=== Texte proposé ===

L’ÉGLISE DE LANDÉVENNEC. LE CIMETIÈRE EN FACE DE LA MER.

Comment dire le détail de cette existence réglée ? Au seuil d’une porte, une aïeule file, une jeune femme tricote, toutes deux assises sur une marche ; derrière elles, un marin à figure sérieuse fume sa pipe. Des enfants regardent les merveilles à un sou d’une vitrine. La couturière penche sa tête à la vitre, tout en tirant son fil. La marchande de poissons disserte doucement avec la bouchère. Une procession passe, où des hommes, des femmes, portent des bannières. Tout le monde s’arrête au pied d’un calvaire. Un vieux curé chante, les enfants de chœur répondent, des gens s’agenouillent sur le pavé, d’autres regardent tranquillement. Il n’est guère d’autre spectacle à Landévennec, j’entends un spectacle solennel et costumé. Car toutes les manifestations de la vie sont des spectacles. Et puis, comme à Crozon, il y a des jardins où l’on s’attarderait longtemps. Celui de l’hôtel où je m’arrête est un magnifique bouquet de fleurs, comme celui de Crozon était un délicieux musée de légumes. Ainsi qu’il arrive souvent en Bretagne, aux régions tièdes du bord de la mer, bien exposées au soleil, les plantes des pays chauds croissent en toute liberté, araucarias et figuiers, mimosas et eucalyptus.

=== Entrées sources ===

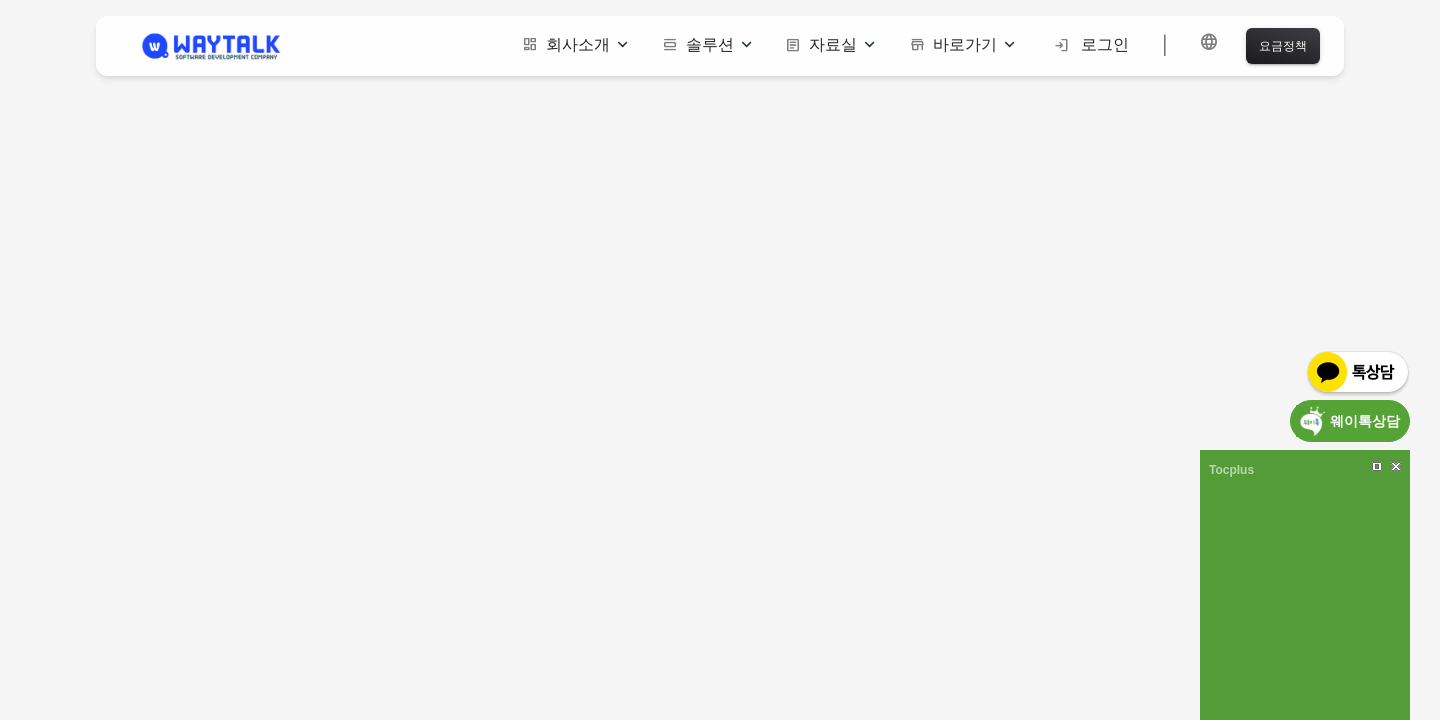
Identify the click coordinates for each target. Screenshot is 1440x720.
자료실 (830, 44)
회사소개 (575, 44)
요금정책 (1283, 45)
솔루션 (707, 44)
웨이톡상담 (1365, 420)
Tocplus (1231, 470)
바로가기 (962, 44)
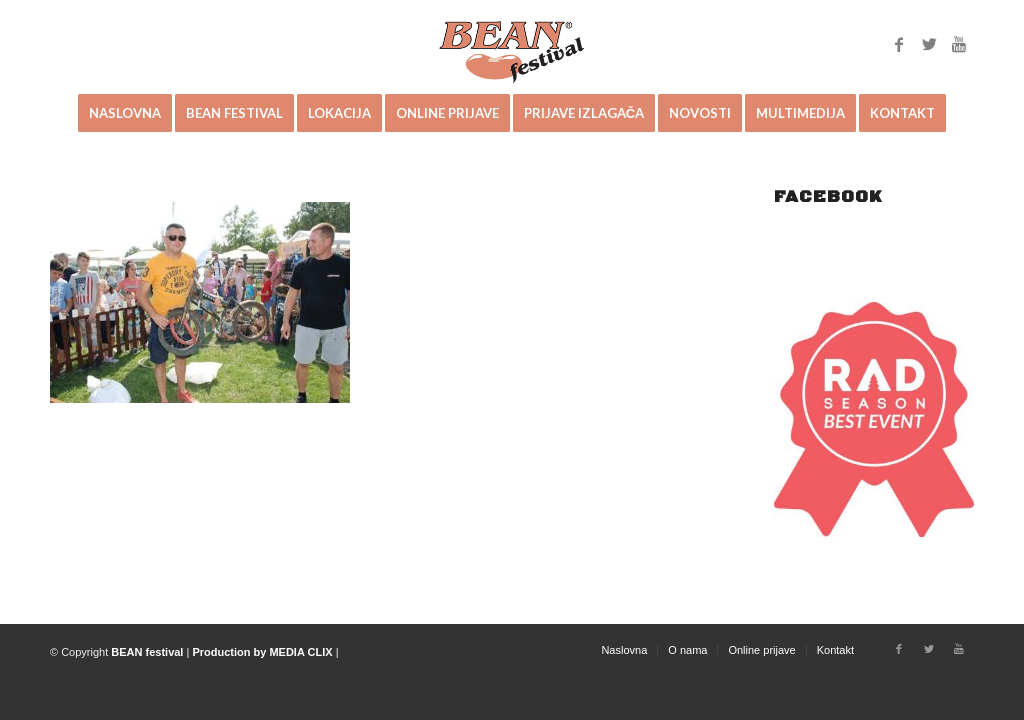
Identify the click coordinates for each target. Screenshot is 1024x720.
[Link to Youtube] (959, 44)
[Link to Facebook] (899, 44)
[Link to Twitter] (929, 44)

===

Consignes:
(a) Indiquez si chacune des affirmations suivantes concorde avec le passage sur Landévennec, en répondant par oui ou par non et en citant les mots décisifs du passage : (i) le jardin de l’hôtel mentionné est comparé à un bouquet de fleurs ; (ii) le jardin de Crozon est présenté comme un musée de fleurs ; (iii) sur le seuil d’une porte, un marin tricote.
(b) Dans les entrées, en commençant à la ligne qui contient « 솔루션 (707, 44) » et en terminant à la fin des entrées, substituez « Lien vers » à « Link to » sans rien modifier d’autre. Reproduisez uniquement ces lignes et omettez les images.

Réponses finales:
(a)
(i) Oui : « Celui de l’hôtel où je m’arrête est un magnifique bouquet de fleurs ».
(ii) Non : « comme celui de Crozon était un délicieux musée de légumes ».
(iii) Non : « une jeune femme tricote » et « un marin à figure sérieuse fume sa pipe ».

(b)
솔루션 (707, 44)
웨이톡상담 (1365, 420)
Tocplus (1231, 470)
바로가기 (962, 44)
Identify the click coordinates for each target. Screenshot is 1024x720.
[Lien vers Youtube] (959, 44)
[Lien vers Facebook] (899, 44)
[Lien vers Twitter] (929, 44)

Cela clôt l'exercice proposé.